Mindfulness is a unique and calming habit that people from all walks of life can learn and successfully incorporate into their lives to create a healthier, happier mind space. It is described by Ph.D. psychologist, Marsha Lucas as “paying attention in a particular way: on purpose, in the present moment, non-judgmentally.” This description exemplifies what it means to be present, to inhabit your body fully, and appreciate your daily gifts with a practiced mind.
Being mindful for a few minutes right as you wake up is a great way to set the ‘tone’ for the rest of your day, impacting you as deeply as your nervous system. When you wake up, don’t check your phone, turn on the television or engage with any technology until you have sat down with your cup of tea and tuned into your body, what you are feeling physically and emotionally and concentrated on your breath.
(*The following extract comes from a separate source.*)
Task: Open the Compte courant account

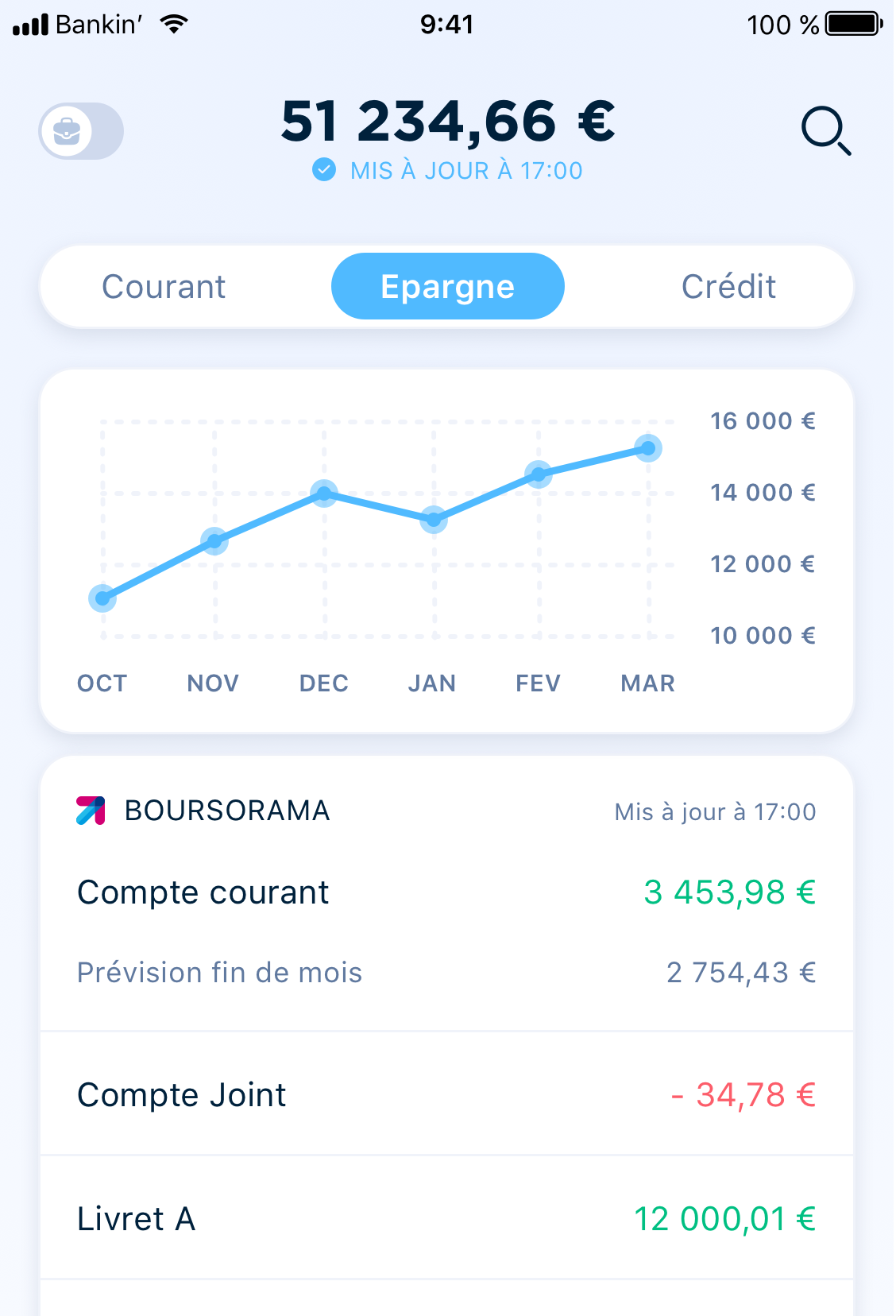Action: tap(447, 892)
You can encourage mindfulness in your daily life by choosing a prompt that will remind you to practice mindfulness – this works best if the prompt is something you encounter on a regular basis. For example, you can make a certain painting in your office hallway your prompt, or the activity of drinking a cup of tea or coffee throughout your day. These regular and fairly frequent prompts should remind you to sit, breathe and consider your environment in peace for a few minutes.
Marsha Lucas says that our brains respond best to shorter, more frequent bursts of mindfulness, as opposed to drawn-out, laborious sessions that defeat the object entirely. Twenty minutes is the goal for most mindful individuals, but beginners should start with just a few minutes a day so that it feels less like a chore, and more like a deep exploration that grows organically. Try asking yourself questions such as “How do my clothes feel on my body right now?”, “How do my shoulders feel right now?”. Are they tight, loose, pressurising, relaxed?
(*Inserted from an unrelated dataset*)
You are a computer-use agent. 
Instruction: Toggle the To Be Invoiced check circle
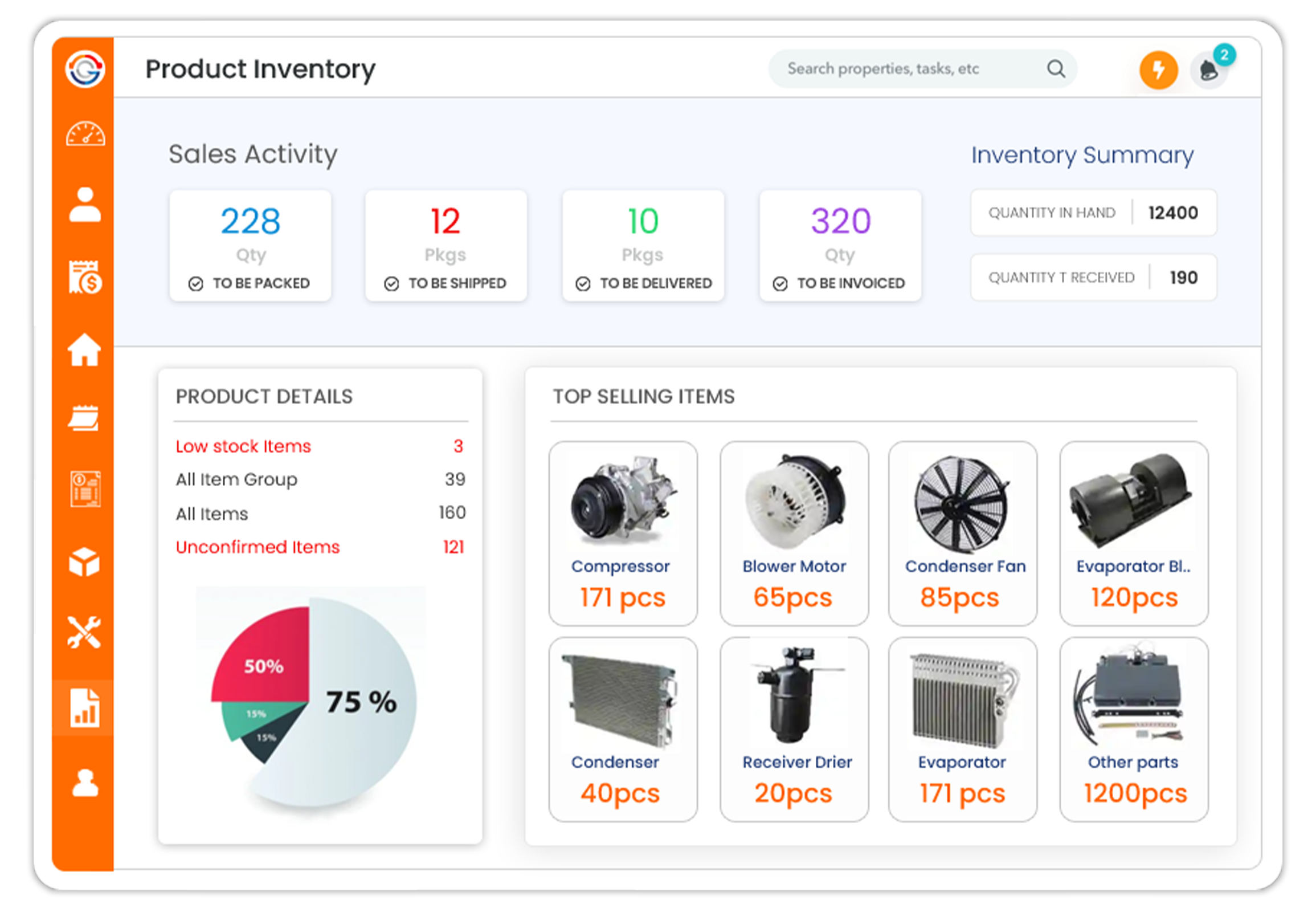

Whilst conducting a mindfulness session, consider any negative thoughts you have, or tendencies to be self-scrutinous. Regard these thoughts as simply ‘alternative thinking’ and revert your attention to measured breath and awareness. Your physical and mental health are equally important, and you should never disregard yourself nor your emotions. Whilst all emotions are real and valid, not all of them are ‘true’ nor very kind, especially when self-directed. Allow your kindness to extend to yourself.
Take a look at the Loving Ashes’ blog for more uplifting and thoughtful articles that may help you to navigate loss, understand grief and nurture gratitude in your daily life. Contact us for any queries, and we will get back to you promptly.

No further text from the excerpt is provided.